**Required actions**
**1.** Copy the HNSW indexing extract from "HNSW Parameters" up to and including "(slower, better recall)".
**2.** Summarize the HNSW indexing extract in two sentences.

**Extract provided**
----------------

Vector Indexing (HNSW)

HNSW (Hierarchical Navigable Small World) creates a multi-layer graph structure for efficient approximate nearest neighbor search.

Creating HNSW Indexes

-- L2 distance index
CREATE INDEX NONCONCURRENTLY ON documents 
  USING ybhnsw (embedding vector_l2_ops);

-- Inner product index
CREATE INDEX NONCONCURRENTLY ON documents 
  USING ybhnsw (embedding vector_ip_ops);

-- Cosine distance index  
CREATE INDEX NONCONCURRENTLY ON documents 
  USING ybhnsw (embedding vector_cosine_ops);

-- Index with custom parameters
CREATE INDEX NONCONCURRENTLY ON documents 
  USING ybhnsw (embedding vector_l2_ops)
  WITH (m = 16, ef_construction = 128);

Important:

Use NONCONCURRENTLY to avoid blocking writes during index build
Create separate indexes for each distance function you need
Index creation can take significant time for large datasets

HNSW Parameters

Parameter	Description	Default	Tuning
`m`	Max connections per layer in HNSW graph	16	Higher = better recall, more memory
`ef_construction`	Size of dynamic candidate list during build	64	Higher = better index quality, slower build

Query-time parameters (set per query):

-- Increase search quality (slower, better recall)
SET hnsw.ef_search = 200;  -- Default: 40

SELECT * FROM documents
ORDER BY embedding <-> '[...]'
LIMIT 10;

Index Performance Tuning

-- High-accuracy index (slower build, best recall)
CREATE INDEX NONCONCURRENTLY ON documents 
  USING ybhnsw (embedding vector_l2_ops)
  WITH (m = 32, ef_construction = 256);

-- Balanced index (recommended for most use cases)
CREATE INDEX NONCONCURRENTLY ON documents 
  USING ybhnsw (embedding vector_l2_ops)
  WITH (m = 16, ef_construction = 128);

-- Fast build index (lower recall)

----------------

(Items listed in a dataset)
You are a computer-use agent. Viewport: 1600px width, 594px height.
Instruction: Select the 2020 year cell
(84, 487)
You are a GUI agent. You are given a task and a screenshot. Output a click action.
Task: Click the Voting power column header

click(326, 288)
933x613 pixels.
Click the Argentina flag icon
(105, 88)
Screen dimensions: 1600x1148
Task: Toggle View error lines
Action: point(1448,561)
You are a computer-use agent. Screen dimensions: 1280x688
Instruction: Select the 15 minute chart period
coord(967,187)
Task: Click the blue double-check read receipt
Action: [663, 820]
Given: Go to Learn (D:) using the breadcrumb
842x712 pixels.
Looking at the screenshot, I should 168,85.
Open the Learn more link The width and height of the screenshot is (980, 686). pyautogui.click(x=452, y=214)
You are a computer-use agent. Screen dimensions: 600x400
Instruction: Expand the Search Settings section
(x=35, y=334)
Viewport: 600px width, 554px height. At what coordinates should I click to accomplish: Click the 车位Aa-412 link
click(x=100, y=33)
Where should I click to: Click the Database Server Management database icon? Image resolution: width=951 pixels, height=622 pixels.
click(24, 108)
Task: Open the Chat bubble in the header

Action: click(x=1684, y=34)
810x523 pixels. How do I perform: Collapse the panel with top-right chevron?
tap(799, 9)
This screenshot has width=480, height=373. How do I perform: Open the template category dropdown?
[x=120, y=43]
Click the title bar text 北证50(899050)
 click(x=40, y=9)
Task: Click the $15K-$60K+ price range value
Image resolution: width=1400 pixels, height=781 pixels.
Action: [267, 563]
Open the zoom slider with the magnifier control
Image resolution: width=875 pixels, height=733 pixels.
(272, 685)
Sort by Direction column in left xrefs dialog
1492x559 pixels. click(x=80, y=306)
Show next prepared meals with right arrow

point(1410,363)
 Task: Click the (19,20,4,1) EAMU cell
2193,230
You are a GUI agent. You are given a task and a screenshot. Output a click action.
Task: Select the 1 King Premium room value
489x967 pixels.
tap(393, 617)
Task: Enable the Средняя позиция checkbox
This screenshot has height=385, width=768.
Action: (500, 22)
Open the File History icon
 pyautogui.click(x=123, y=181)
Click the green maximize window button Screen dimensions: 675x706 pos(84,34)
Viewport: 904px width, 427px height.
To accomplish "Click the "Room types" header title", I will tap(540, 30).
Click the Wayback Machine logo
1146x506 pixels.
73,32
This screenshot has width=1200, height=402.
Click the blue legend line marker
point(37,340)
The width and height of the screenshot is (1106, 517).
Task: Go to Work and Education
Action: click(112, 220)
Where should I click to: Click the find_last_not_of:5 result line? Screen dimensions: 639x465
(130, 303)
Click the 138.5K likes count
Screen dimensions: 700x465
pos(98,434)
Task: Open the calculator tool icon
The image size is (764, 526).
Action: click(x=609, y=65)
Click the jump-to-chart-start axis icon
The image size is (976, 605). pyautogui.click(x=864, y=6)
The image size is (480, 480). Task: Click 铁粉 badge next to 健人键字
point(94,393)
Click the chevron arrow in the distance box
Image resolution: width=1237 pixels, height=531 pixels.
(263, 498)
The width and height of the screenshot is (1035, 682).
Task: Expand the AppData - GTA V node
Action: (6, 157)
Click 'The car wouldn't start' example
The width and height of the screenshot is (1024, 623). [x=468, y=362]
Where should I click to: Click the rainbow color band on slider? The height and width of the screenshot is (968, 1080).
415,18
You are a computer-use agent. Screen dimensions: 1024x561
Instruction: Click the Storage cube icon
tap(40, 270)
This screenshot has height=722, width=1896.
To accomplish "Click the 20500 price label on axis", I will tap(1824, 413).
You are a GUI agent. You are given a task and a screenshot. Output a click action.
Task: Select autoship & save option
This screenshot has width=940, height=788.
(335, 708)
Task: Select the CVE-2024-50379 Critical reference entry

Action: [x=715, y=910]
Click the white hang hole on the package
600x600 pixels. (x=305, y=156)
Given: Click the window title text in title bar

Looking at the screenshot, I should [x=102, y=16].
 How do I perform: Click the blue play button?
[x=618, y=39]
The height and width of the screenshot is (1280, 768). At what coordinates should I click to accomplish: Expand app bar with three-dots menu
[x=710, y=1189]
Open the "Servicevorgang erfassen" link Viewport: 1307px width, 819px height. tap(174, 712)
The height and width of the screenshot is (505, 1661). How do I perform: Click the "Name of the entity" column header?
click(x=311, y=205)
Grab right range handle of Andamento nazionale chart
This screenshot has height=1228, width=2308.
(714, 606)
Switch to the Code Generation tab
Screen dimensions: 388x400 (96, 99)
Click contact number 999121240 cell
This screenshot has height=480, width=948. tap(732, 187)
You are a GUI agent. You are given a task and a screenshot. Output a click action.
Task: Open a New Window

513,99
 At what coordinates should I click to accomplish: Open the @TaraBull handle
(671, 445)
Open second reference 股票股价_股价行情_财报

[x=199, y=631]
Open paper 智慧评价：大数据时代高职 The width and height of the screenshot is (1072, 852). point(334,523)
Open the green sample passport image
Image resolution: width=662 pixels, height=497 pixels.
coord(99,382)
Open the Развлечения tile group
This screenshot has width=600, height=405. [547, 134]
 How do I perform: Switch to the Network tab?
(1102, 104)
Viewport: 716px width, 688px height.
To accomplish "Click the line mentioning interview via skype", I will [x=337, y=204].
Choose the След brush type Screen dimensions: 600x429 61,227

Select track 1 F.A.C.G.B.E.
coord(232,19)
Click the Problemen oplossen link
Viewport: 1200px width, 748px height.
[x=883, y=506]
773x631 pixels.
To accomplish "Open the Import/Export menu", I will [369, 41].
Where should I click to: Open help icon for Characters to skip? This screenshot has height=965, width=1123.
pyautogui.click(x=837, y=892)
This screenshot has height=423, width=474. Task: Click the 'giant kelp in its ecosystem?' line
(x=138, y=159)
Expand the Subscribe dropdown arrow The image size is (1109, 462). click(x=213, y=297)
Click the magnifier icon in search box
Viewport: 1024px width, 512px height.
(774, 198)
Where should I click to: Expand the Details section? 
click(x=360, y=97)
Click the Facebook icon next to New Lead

----------------

**Responses per task**
**1.**
HNSW Parameters

Parameter	Description	Default	Tuning
`m`	Max connections per layer in HNSW graph	16	Higher = better recall, more memory
`ef_construction`	Size of dynamic candidate list during build	64	Higher = better index quality, slower build

Query-time parameters (set per query):

-- Increase search quality (slower, better recall)

**2.** HNSW builds a multi-layer graph for efficient approximate nearest neighbor search, and its indexes are created with ybhnsw using L2, inner product, or cosine distance operators, with a separate index for each distance function needed. The build parameters m (default 16) and ef_construction (default 64) trade more memory and slower builds for better recall and index quality, while the query-time setting hnsw.ef_search (default 40) can be raised for better recall at slower speed.